### What you are asked to do
The whole listing needs to be returned exactly as it appears.

### Information
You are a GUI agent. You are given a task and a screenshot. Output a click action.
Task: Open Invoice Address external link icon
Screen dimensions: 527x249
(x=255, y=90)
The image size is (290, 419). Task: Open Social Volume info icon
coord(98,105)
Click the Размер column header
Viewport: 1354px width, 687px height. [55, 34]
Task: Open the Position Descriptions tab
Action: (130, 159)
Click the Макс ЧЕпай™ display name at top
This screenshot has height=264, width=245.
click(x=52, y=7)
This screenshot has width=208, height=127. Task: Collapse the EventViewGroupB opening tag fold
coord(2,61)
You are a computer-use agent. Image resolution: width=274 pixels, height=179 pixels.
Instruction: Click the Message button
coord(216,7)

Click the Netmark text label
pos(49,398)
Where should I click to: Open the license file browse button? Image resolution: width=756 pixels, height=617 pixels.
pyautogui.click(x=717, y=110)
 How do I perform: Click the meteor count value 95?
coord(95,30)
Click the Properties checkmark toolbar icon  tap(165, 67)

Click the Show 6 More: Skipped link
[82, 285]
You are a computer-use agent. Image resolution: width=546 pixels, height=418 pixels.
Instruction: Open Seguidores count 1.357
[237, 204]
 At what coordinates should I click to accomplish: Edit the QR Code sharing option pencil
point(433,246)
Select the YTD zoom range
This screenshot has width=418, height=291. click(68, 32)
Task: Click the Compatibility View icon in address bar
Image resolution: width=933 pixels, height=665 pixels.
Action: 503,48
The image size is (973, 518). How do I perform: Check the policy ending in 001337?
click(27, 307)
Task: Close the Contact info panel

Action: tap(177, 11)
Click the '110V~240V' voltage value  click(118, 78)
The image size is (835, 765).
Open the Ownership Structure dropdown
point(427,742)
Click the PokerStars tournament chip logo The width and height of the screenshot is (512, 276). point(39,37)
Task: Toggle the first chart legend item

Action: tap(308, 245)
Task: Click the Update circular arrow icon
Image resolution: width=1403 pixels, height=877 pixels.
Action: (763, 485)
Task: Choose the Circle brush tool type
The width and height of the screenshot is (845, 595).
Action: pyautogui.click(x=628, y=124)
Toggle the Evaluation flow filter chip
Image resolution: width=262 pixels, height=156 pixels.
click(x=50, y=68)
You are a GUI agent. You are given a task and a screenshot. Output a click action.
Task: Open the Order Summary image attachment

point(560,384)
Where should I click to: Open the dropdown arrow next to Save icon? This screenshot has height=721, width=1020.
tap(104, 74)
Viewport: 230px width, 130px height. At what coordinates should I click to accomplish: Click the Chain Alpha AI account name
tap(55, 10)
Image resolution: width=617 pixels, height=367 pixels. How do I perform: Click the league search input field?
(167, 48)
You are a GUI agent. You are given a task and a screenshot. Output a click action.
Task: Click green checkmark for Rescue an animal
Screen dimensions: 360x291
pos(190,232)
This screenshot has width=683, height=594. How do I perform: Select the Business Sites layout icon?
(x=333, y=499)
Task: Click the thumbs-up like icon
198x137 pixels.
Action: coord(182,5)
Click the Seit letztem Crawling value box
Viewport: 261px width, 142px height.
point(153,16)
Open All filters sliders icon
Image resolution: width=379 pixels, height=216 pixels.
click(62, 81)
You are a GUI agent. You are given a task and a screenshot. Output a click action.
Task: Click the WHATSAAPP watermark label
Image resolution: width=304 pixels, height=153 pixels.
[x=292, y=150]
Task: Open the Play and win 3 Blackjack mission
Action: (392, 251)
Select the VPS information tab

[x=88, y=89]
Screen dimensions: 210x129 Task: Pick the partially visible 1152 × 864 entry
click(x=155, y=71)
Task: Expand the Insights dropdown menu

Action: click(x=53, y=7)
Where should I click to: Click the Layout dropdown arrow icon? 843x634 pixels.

### Result for this task
You are a GUI agent. You are given a task and a screenshot. Output a click action.
Task: Open Invoice Address external link icon
Screen dimensions: 527x249
(x=255, y=90)
The image size is (290, 419). Task: Open Social Volume info icon
coord(98,105)
Click the Размер column header
Viewport: 1354px width, 687px height. [55, 34]
Task: Open the Position Descriptions tab
Action: (130, 159)
Click the Макс ЧЕпай™ display name at top
This screenshot has height=264, width=245.
click(x=52, y=7)
This screenshot has width=208, height=127. Task: Collapse the EventViewGroupB opening tag fold
coord(2,61)
You are a computer-use agent. Image resolution: width=274 pixels, height=179 pixels.
Instruction: Click the Message button
coord(216,7)

Click the Netmark text label
pos(49,398)
Where should I click to: Open the license file browse button? Image resolution: width=756 pixels, height=617 pixels.
pyautogui.click(x=717, y=110)
 How do I perform: Click the meteor count value 95?
coord(95,30)
Click the Properties checkmark toolbar icon  tap(165, 67)

Click the Show 6 More: Skipped link
[82, 285]
You are a computer-use agent. Image resolution: width=546 pixels, height=418 pixels.
Instruction: Open Seguidores count 1.357
[237, 204]
 At what coordinates should I click to accomplish: Edit the QR Code sharing option pencil
point(433,246)
Select the YTD zoom range
This screenshot has width=418, height=291. click(68, 32)
Task: Click the Compatibility View icon in address bar
Image resolution: width=933 pixels, height=665 pixels.
Action: 503,48
The image size is (973, 518). How do I perform: Check the policy ending in 001337?
click(27, 307)
Task: Close the Contact info panel

Action: tap(177, 11)
Click the '110V~240V' voltage value  click(118, 78)
The image size is (835, 765).
Open the Ownership Structure dropdown
point(427,742)
Click the PokerStars tournament chip logo The width and height of the screenshot is (512, 276). point(39,37)
Task: Toggle the first chart legend item

Action: tap(308, 245)
Task: Click the Update circular arrow icon
Image resolution: width=1403 pixels, height=877 pixels.
Action: (763, 485)
Task: Choose the Circle brush tool type
The width and height of the screenshot is (845, 595).
Action: pyautogui.click(x=628, y=124)
Toggle the Evaluation flow filter chip
Image resolution: width=262 pixels, height=156 pixels.
click(x=50, y=68)
You are a GUI agent. You are given a task and a screenshot. Output a click action.
Task: Open the Order Summary image attachment

point(560,384)
Where should I click to: Open the dropdown arrow next to Save icon? This screenshot has height=721, width=1020.
tap(104, 74)
Viewport: 230px width, 130px height. At what coordinates should I click to accomplish: Click the Chain Alpha AI account name
tap(55, 10)
Image resolution: width=617 pixels, height=367 pixels. How do I perform: Click the league search input field?
(167, 48)
You are a GUI agent. You are given a task and a screenshot. Output a click action.
Task: Click green checkmark for Rescue an animal
Screen dimensions: 360x291
pos(190,232)
This screenshot has width=683, height=594. How do I perform: Select the Business Sites layout icon?
(x=333, y=499)
Task: Click the thumbs-up like icon
198x137 pixels.
Action: coord(182,5)
Click the Seit letztem Crawling value box
Viewport: 261px width, 142px height.
point(153,16)
Open All filters sliders icon
Image resolution: width=379 pixels, height=216 pixels.
click(62, 81)
You are a GUI agent. You are given a task and a screenshot. Output a click action.
Task: Click the WHATSAAPP watermark label
Image resolution: width=304 pixels, height=153 pixels.
[x=292, y=150]
Task: Open the Play and win 3 Blackjack mission
Action: (392, 251)
Select the VPS information tab

[x=88, y=89]
Screen dimensions: 210x129 Task: Pick the partially visible 1152 × 864 entry
click(x=155, y=71)
Task: Expand the Insights dropdown menu

Action: click(x=53, y=7)
Where should I click to: Click the Layout dropdown arrow icon? 843x634 pixels.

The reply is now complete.